The arrivals brings the total for the year to 26,612 compared to 25,330 by the same date last year and 33,611 in 2022, with 1,368 having made the journey on Friday and Saturday combined, according to Home Office figures.
The crossings happened on the same day a two-year-old boy, a woman and two men died in two incidents off the coast of France.
A total of 15 people were recovered from onboard to a tow vessel called l’Abeille, including the boy who was unconscious and who – despite a medical team being scrambled by helicopter – was declared dead.
The French interior minister Bruno Retailleau posted on X, formerly Twitter, that the boy had been “trampled to death”.
In the second incident, a boat with 83 people on board which had sailed from the Calais area, suffered several engine failures which caused panic on board leading to some of the occupants falling into the sea, all of whom were rescued.
The French authorities said that when 71 migrants were transferred from the inflatable boat to the Flamant – a French navy patrol boat – three people were found unconscious at the bottom of the vessel and two men and a woman, all aged around 30, were pronounced dead.

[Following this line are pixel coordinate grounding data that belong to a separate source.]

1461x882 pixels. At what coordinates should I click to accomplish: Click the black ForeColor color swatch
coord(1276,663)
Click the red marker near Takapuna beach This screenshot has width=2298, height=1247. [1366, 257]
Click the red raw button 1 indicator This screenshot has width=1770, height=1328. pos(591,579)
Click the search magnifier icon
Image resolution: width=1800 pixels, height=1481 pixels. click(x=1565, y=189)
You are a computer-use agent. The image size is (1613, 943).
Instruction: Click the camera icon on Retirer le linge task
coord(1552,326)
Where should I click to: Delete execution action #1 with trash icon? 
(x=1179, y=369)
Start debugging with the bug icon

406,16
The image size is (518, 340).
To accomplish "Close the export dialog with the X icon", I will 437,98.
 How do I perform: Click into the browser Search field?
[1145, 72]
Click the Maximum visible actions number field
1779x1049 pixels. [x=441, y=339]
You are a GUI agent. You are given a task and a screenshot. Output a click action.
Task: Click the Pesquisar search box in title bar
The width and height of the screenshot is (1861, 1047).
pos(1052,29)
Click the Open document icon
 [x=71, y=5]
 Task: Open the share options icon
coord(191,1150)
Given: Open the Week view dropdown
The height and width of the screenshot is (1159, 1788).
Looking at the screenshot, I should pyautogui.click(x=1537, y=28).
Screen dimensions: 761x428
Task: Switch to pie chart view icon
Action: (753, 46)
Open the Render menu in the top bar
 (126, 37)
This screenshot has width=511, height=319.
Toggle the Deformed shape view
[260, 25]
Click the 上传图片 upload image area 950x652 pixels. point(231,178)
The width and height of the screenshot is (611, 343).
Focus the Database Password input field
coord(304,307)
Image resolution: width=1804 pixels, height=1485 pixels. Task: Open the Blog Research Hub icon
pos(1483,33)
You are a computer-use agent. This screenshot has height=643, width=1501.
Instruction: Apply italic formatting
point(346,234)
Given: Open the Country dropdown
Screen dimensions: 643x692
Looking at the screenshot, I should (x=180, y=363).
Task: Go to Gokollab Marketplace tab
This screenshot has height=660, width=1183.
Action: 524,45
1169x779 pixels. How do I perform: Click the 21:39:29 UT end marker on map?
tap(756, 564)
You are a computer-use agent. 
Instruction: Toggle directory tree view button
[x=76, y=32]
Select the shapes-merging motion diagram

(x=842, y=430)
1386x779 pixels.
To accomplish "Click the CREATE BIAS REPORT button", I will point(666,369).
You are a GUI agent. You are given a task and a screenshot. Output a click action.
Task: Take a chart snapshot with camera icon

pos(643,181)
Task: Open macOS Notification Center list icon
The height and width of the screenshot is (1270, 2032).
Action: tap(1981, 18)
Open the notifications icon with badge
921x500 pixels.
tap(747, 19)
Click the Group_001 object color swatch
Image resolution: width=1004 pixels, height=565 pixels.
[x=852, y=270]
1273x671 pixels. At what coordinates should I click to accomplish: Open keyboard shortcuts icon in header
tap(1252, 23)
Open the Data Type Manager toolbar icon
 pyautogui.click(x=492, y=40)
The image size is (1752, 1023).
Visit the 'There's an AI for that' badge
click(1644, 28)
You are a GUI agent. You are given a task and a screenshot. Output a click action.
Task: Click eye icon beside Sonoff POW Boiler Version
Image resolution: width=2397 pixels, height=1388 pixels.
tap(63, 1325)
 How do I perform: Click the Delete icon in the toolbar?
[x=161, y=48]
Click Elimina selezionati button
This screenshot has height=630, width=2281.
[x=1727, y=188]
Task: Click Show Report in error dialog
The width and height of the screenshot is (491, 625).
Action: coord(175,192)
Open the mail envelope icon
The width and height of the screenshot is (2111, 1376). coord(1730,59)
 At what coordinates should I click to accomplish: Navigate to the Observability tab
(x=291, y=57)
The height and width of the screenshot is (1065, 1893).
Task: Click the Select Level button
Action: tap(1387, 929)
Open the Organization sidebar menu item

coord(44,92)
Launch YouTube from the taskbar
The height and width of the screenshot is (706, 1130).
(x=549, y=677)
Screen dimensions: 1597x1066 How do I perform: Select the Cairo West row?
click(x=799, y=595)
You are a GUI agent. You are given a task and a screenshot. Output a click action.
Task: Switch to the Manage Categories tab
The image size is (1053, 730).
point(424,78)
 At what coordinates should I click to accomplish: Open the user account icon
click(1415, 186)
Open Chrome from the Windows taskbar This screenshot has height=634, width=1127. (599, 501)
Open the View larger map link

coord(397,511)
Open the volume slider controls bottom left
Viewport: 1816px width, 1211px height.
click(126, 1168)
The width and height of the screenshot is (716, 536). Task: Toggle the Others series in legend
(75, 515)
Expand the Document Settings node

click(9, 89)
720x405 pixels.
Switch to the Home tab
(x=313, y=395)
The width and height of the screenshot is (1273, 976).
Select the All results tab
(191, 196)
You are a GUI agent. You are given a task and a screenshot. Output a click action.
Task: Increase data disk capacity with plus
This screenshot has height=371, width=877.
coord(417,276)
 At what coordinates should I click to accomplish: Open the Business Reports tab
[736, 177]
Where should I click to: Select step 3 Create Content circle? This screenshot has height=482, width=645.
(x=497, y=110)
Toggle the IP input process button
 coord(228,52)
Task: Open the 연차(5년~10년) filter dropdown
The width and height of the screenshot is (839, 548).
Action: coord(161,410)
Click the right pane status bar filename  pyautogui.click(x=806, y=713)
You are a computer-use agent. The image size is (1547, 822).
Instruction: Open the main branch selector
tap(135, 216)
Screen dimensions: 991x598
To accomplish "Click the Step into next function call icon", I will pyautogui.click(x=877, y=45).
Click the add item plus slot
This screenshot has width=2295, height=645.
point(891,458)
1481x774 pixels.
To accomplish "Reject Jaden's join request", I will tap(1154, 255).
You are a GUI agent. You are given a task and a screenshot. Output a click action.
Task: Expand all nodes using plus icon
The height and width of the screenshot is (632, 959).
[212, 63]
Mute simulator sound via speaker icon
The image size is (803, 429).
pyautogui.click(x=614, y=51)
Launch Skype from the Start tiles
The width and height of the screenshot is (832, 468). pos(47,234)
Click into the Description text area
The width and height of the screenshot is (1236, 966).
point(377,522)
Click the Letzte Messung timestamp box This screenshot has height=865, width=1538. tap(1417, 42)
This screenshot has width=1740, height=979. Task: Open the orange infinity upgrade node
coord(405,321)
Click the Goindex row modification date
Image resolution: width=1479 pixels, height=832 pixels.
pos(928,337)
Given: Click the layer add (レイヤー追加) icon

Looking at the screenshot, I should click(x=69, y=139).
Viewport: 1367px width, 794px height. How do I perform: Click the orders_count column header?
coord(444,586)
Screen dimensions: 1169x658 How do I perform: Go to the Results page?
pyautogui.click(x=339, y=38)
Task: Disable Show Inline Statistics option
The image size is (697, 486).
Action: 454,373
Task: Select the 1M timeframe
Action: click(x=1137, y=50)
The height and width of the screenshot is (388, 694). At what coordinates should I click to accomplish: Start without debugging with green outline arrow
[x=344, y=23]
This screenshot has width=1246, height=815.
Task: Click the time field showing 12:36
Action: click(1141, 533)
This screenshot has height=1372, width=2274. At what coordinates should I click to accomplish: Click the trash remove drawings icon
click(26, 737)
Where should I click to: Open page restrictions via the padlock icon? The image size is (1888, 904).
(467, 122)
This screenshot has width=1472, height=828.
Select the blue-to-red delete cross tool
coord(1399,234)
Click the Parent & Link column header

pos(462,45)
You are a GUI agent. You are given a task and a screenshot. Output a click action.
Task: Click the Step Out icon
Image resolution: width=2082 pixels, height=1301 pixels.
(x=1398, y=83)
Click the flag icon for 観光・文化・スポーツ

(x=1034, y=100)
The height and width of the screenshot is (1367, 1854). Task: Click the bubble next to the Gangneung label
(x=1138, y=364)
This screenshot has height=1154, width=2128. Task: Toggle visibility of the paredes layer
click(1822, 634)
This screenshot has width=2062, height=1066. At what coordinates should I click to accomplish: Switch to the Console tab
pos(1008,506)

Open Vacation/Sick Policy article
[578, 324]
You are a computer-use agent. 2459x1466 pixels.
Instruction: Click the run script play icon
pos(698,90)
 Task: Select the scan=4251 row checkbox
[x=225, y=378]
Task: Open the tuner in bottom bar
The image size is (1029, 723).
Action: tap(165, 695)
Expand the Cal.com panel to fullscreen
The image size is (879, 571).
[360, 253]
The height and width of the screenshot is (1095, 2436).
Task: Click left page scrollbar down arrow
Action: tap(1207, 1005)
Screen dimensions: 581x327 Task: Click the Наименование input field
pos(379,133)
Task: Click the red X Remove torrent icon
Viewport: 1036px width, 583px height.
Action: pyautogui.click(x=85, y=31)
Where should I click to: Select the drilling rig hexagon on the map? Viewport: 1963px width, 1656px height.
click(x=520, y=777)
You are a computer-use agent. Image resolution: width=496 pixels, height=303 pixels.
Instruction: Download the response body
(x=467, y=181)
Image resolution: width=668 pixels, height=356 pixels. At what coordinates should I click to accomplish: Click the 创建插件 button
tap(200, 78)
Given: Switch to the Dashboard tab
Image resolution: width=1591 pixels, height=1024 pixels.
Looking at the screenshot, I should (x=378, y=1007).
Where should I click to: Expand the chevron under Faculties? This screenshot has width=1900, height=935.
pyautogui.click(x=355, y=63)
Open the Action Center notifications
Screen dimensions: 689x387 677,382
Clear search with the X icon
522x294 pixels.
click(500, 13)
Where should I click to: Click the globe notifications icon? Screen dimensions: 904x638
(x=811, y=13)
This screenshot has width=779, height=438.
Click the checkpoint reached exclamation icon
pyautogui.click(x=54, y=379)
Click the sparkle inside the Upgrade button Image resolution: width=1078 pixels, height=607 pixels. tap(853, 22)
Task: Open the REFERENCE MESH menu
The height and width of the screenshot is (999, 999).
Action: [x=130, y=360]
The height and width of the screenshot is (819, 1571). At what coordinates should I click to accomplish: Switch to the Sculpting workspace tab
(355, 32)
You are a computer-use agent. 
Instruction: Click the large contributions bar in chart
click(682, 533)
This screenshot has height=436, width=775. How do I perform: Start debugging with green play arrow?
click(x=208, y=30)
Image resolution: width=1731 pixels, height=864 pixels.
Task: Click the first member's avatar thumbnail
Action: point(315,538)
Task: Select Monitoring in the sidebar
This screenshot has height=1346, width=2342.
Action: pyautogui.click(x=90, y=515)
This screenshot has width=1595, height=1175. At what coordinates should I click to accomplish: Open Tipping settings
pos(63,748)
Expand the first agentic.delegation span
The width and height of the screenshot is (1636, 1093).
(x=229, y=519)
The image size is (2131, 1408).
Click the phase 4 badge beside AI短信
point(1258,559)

The prefect of Pas-de-Calais region Jacques Billant said that since Thursday evening, 31 attempted crossings had been prevented by the French police and nearly 250 migrants rescued at sea.
The Home Secretary Yvette Cooper has pledged an immediate £75 million investment in border security, with funding made available to the National Crime Agency to pay for covert operation equipment to disrupt people smugglers.
The Home Office said this would support the delivery of criminal investigations and disruption operations in the UK, across Europe and in upstream countries.
This week, the UK and other G7 nations agreed an anti-smuggling action plan designed to boost co-operation on the issue following talks in Italy.
The Home Office said this included joint investigations and intelligence-sharing in a bid to target criminal smuggling routes.
The action plan also detailed “working collaboratively” with social media companies to monitor the internet and different platforms to prevent them being used to enable migrant smuggling and people trafficking.
This included calling on social media companies “to do more to respond to online content that advertises migrant smuggling services”.